Tempo fa ho trovato questa immagine (di A. Garegnani) in una rivista di fotografia degli anni ’70, a corredo di un articolo che forniva consigli ai cultori dell’arte su come operare nelle zone di conflitto (e che in realtà non conteneva alcun riferimento al contesto in cui era stata scattata).
Si tratta di graffiti anticattolici ad opera di lealisti protestanti (UVF, Volontari dell’Ulster), che invitano i cattolici (taigs) ad andarsene.

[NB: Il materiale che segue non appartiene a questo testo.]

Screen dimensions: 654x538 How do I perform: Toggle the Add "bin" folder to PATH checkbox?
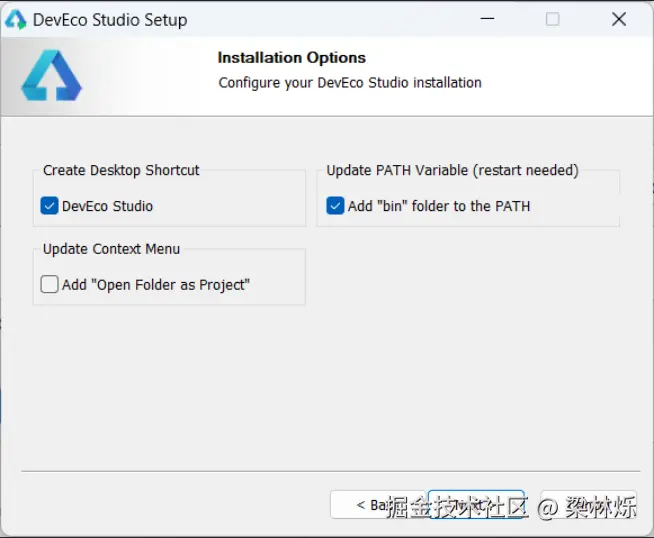(x=336, y=206)
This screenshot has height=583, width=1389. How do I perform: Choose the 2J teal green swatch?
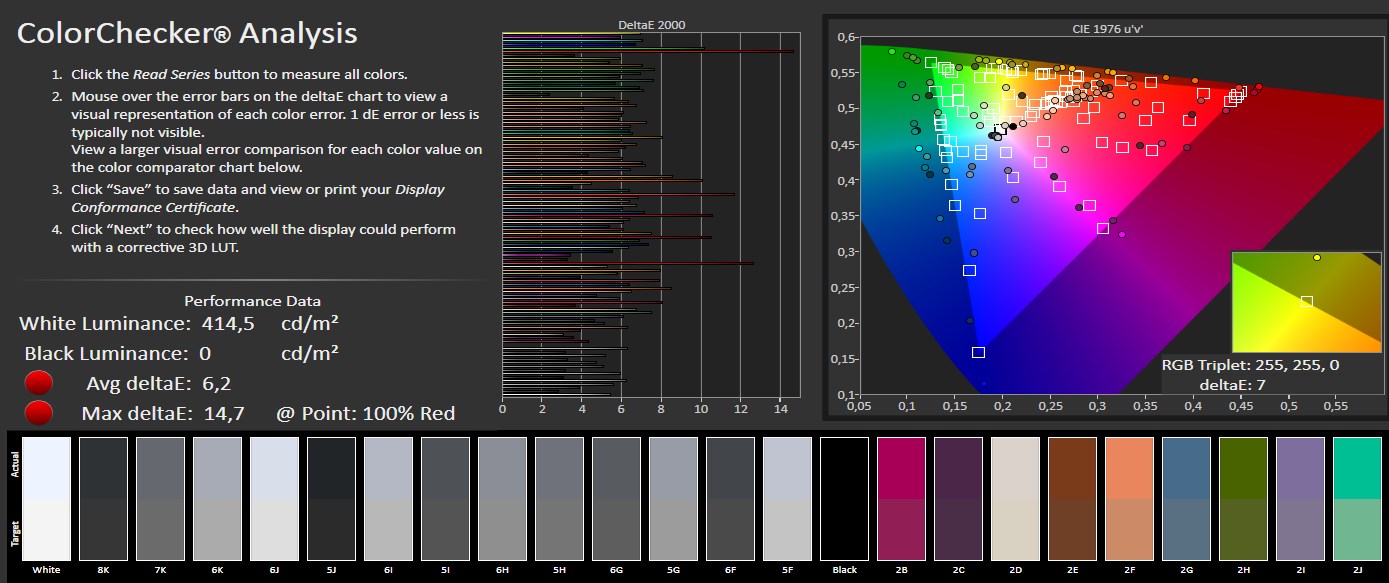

Preso da invincibile curiosità, sono andato a controllare su Google Maps se questa casa di Belfast esistesse ancora (ho pensato che conoscere almeno il nome delle strade l’avrebbe resa facilmente individuabile); purtroppo tra Mountjoy e Azamor Street non ve n’è alcuna traccia (e tra l’altro le due strade non comunicano più direttamente).
Mi sono però accorto che la zona in cui doveva trovarsi era la stessa nella quale operarono i famigerati “macellai di Shankill” (Shankill Butchers), l’unità dell’UVF che tra gli anni ’70 e ’80 seminò il terrore nel quartiere, massacrando civili cattolici a caso: tra sparatorie e attentati, si calcola che i “macellai” abbiano fatto oltre trenta vittime.

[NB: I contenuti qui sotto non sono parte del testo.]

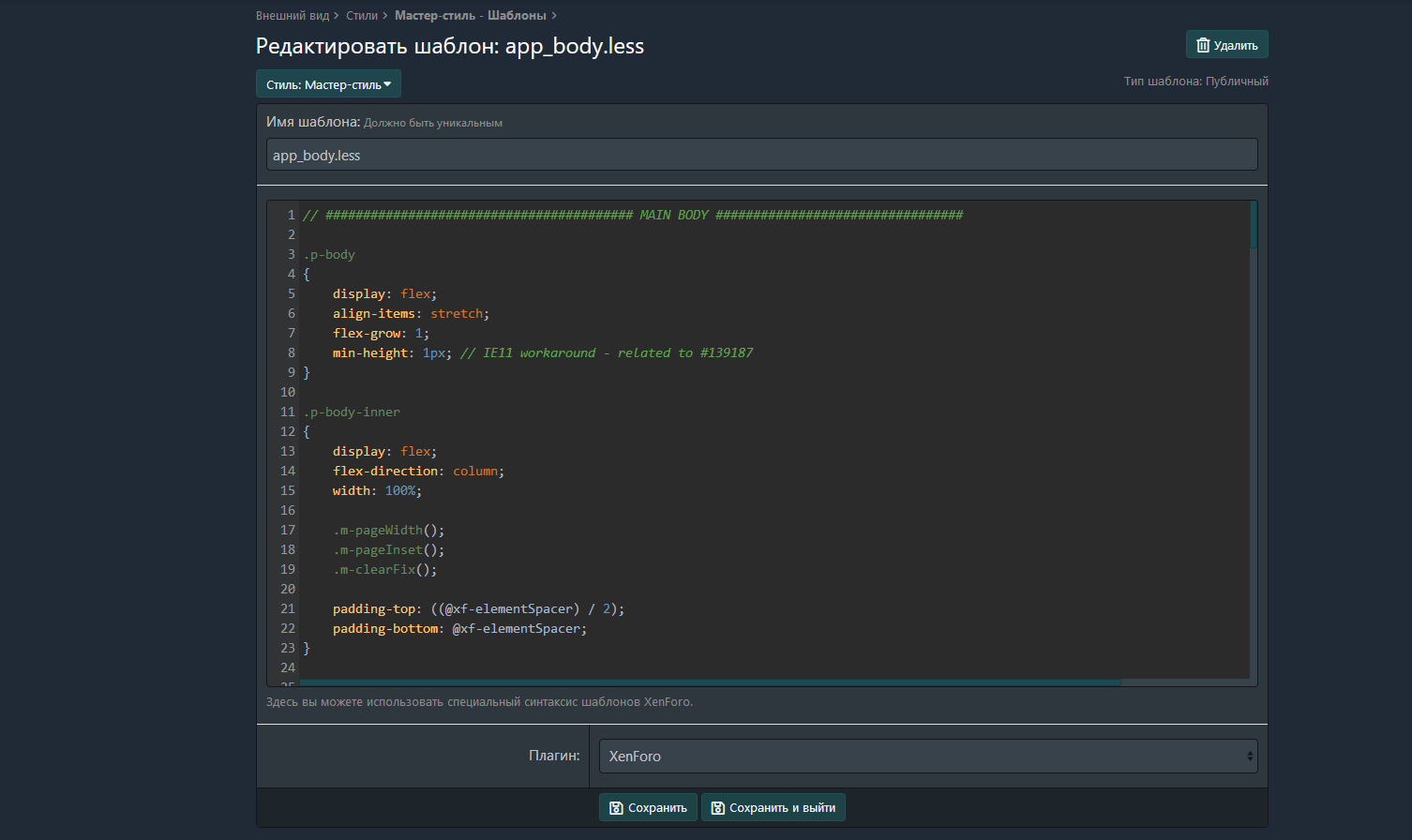Click the code editor horizontal scrollbar
The height and width of the screenshot is (840, 1412).
point(710,682)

Uno dei loro ritrovi era proprio il pub all’angolo tra la Mountjoy Street e la Shankill Road, il Brown Bear, ora chiuso, che nonostante venga ricordato come luogo di bisbocce (come nel cartellone qui di seguito) era in realtà un vero e proprio ufficio di reclutamento per terroristi.

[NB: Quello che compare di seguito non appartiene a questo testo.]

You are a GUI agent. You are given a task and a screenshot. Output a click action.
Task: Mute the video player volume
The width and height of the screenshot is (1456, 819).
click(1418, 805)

Ancora oggi il quartiere è disseminato di murales lealisti, come questo:
o questo, con i versi del poeta britannico Alfred Edward Housman (1859-1936):
Here dead lie we,
because we did not choose,
To live and shame the land,
from which we sprung.
Life, to be sure,
is nothing much to lose;
But young men think it is,
and we were young.
Un altro particolare rappresentativo di questo pugno di strade sono i poster di propaganda per la Brexit (il 60% dei protestanti ha in effetti votato Leave, mentre l’85% dei cattolici ha parteggiato per il Remain):
L’immagine quindi racconta a suo modo una storia tragica, perché nonostante lo slogan unionista “No Pope Here” (cavallo di battaglia del reverendo Ian Paisley) campeggi su diversi muri dell’Irlanda Nord, in tal caso si può ipotizzare che esso rappresenti più di una “provocazione” o una “goliardiata”, ma una minaccia concreta nei confronti di chi viveva nei paraggi.
Possiamo domandarci, non retoricamente, se costoro siano riusciti a sopravvivere alla ferocia della guerra civile, o se abbiano come minimo dovuto abbandonare il loro quartiere (il che forse spiegherebbe perché la casa non esiste più).